Я была в этом году в Израиле навестила многих людей ,друзей детства,родных....
Сколько судеб печальных и радостных , что взволновало меня это те идеалы на которых росла я стали вытеснятся.
Hаписав книгу я отдала дань людям чья жизнь не прошла бесследно.
Tакие ценные уроки молодому поколению.
Cейчас я продумываю дизайн книги ,хочу оставить место для исторических сносок о таких терминах как кантонисты, вставить географические карты местности, хочу оставить пустые страницы.
Иссак
Хотя судьбы еврейских детей того времени чем-то и схожи, но у каждого всё же было своё детство, отличное и во времени, и по материальному положению семьи, и по её социальному статусу, и по месту проживания.
Лично моё пришлось на предвоенные годы.
21 июня мне исполнилось 9 лет. А 22-го я со старшим братом пошли в городской театр на дневной спектакль смотреть «Заколдованный портной».
И там мы узнали, что началась война.
А 25 –го уже узнали, что такое бомбёжка. 5 июля, когда уже с самолетов сбрасывался немецкий десант, мы удирали в эшелоне из Витебска. 8 июля нас бомбили под Невелем. Вот краткая хроника конца моего детства, которое нашло отражение в многих моих стихах.
Я рад за Вас, что историю своей семьи, отображённую в интересном повествовании, Вы оставите своим внукам и правнукам.
А им желаю, чтобы было желание прочитать всё это.
Мой дед по отцу из Люблина Варшавского воеводства был кантонистом и 25 лет отслужил в царской армии.
Вернувшись, женился на 25-летней красавице, которая родила ему много-много детей.
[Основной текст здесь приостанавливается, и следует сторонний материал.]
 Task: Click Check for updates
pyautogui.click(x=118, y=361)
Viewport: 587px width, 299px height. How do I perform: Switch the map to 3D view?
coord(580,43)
Двое из них пацанами оказались в России.
Мой отец с 12 лет работал на Витебской чулочно-трикотажной фабрике.
Его путь там от мальчика на побегушках до главного технолога.
Оттуда на Беломорканал в1936 году.
В 1939 году освободили умирать дома от разных язв.
А он выжил и дожил до 83 лет.
Ассоциации…
Прочитал о портрете Вашей бабушки и вспомнилось стихотворение, написанное в начале нашей жизни в Израиле
Бывая в Иерусалиме,
люблю я в Мэа-Шеариме
по узким улицам столицы
бродить, заглядывая в лица,
и вспоминать далёкий Витебск,
где я почти такое видел
на фотографиях у деда
в его альбоме сокровенном.
Бывало, я после обеда,
забравшись к деду на колено,
забыв шкодливость и игрушки,
смотрел на пейсов завитушки
его дядьёв, отца и братьев,
на женщин в допотопных платьях,
как будто бы на динозавра,
не ведая, что будет Завтра,
что я живьём увижу лица
воскресшей жизни и традиций,
что буду в Иерусалиме
бродить я в Мэа-Шеариме.
Хоть кто-нибудь когда-нибудь
знал наперёд свой бренный путь?
И ещё одно
Чтобы сон рассмотреть получше,
я с собою беру фонарик.
Зажигаю зелёный лучик, –
что сегодня мне ночь подарит? –
и тихонько вступаю в детство,
в довоенное, в давнее-давнее.
Но куда это дом мой делся
с деревянными старыми ставнями,
что стоял на Советской улице?
Да и нет довоенного Витебска!
Память горбится и сутулится.
Жизнь, как Витьба, из русла вытекла.
Там, где дом наш стоял когда-то,
несуразное что-то высится,
и в холодном расплаве заката
только трупы на улицах Витебска.
У Шагала другие видения:
быт тяжёл, но скрипач на крыше.
Значит, живы ещё песнопения,
и народ потихоньку дышит.
Мне же только ужасы видятся:
кровь рекою и убиенные,
и горящие улицы Витебска,
где прошли мои дни довоенные.
Я хочу погасить фонарик,
чтобы сон перестал смотреться:
не могу я видеть кошмары,
проглотившие наше детство.
Но опять этот дьявольский случай, –
не могу, – выключатель заело.
И горит моей памяти лучик,
обжигая и душу, и тело.
*** *** ***
Я узнал о войне в сорок первом году,
девять лет сталось мне накануне.
Мне, мальчишке, никто не пророчил беду,
но пришла она в жарком июне.
Самолёты с крестами нас стали бомбить,
кто-то им из ракетниц сигналил.
Нас, евреев, в листовках грозили убить,
и соседи чужими вдруг стали.
Мы бежали от них. Эшелон уже ждал,
обещая от смерти спасенье.
Без вещей, чуть еды – путь наш был на вокзал,
начиналось где столпотворенье.
Кто-то где-то кого-то уже потерял.
Крики, стоны и плач повсеместно.
Паровозный гудок – новых бедствий сигнал.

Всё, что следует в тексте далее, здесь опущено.